Sarvady sees land deeds, smart contracts and collateral documentation as a logical blockchain/bank entry points. "Blockchain uses need not involve currency exchange, which is a concept I believe is still not grasped by many."
Perhaps the biggest industry indicator of blockchain's relevance is the R3 Consortium. Founded in 2014, the consortium, comprised of more than 40 financial institutions worldwide, is a research and development movement focused on blockchain usage in the financial system.
Mica explained that the consortium is taking steps to develop blockchain applications and platforms that could be used where current databases and information/transaction networks are employed within a controlled, regulated space.
"This would potentially allow for the attractive, public shared ledger aspects of blockchain, while limiting users to say, bank customers and stakeholders," said Mica. "An important aspect of their intent is that they actively separate themselves from several current cryptocurrency platforms such as Bitcoin."
Blockchain Regulation
As a concept, blockchain is slowly gaining industry support. But aside from industry acceptance, blockchain will require unilateral government regulations.
"Around the world central banks and government agencies are actively working on ways both regulate and utilize blockchain technologies," said Mica. "The Commodity Futures Trading Commission (CFTC) has been out front on this and could be a window of how other agencies would approach blockchain."
In January 2015, CFTC Commissioner Christopher Giancarlo stated during a public technology hearing: "Open ledgers may also make possible new 'smart' securities and derivatives that will revolutionize operational and transactional efficiency. They may help reduce some of the enormous cost of the increased financial system infrastructure required by new laws and regulations, including Dodd-Frank." He continued, "Enormous resources are being invested in developing the distributed open ledger known as the blockchain. Regulators must cultivate and embrace new technology such as the blockchain and not stifle innovation."

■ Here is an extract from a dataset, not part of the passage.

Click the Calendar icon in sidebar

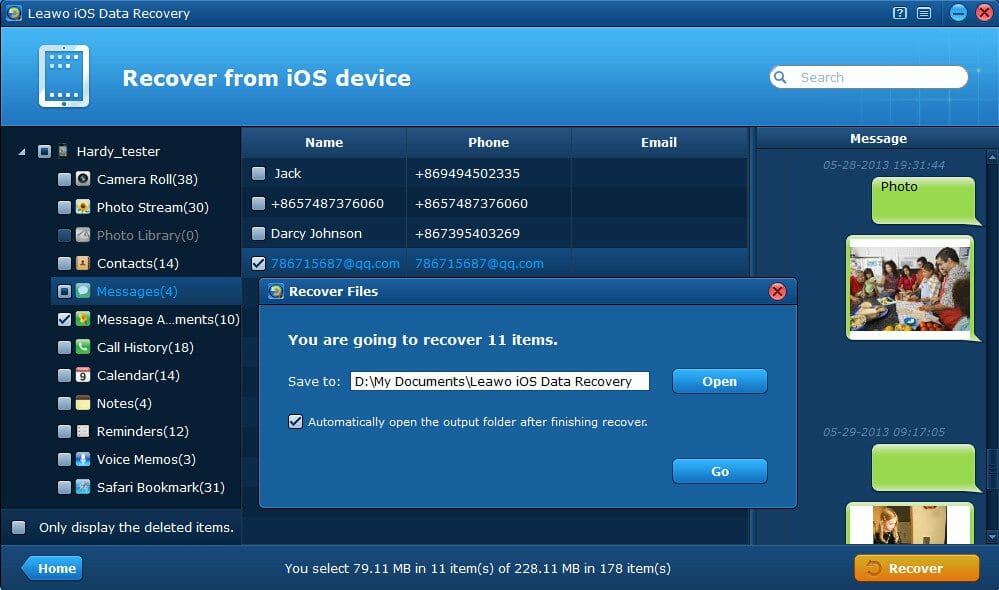(x=84, y=376)
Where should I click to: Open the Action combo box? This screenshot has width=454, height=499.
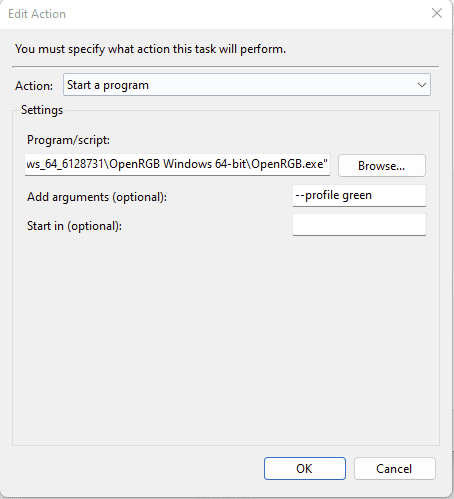click(x=247, y=85)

In the U.S., each state has varying levels of interest in blockchain. To this end, Mica said an interesting paradigm is developing. The government is simultaneously learning to use the technology while determining how to regulate it.
"This creates tremendous opportunity for credit unions to help create regulations from the ground up," said Mica. "If we sit back and wait, it will likely be a matter of working to amend laws and regulations created with the influence of others, namely banks."
On Sarvady's radar is the Federal Reserve's Faster Payments Initiative. A request for proposal (RFP) has been issued calling for solutions moving forward the speed and efficiency of the U.S. payments system, he noted.
"It would be a bold move, but given the lead time required to implement changes to the payment system, there's also risk to selecting a solution that could wind up behind the curve before it goes live," said Sarvady.
Will Credit Unions Push Blockchain?
Whereas credit unions have been early adopters in certain forms of technology, to date CU executives are seemingly taking a wait and see approach with blockchain. Mica said this methodology is flawed. The time to act, he said, is now.
"I have not seen significant movement on blockchain among credit unions or the NCUA," said Mica. "This is unfortunate because blockchains have the ability to move information and process transactions extremely fast with (so far) unprecedented levels of security, all while reducing cost and increasing transparency. This makes it a technology that, by design, is uniquely aligned with credit union and cooperative principles."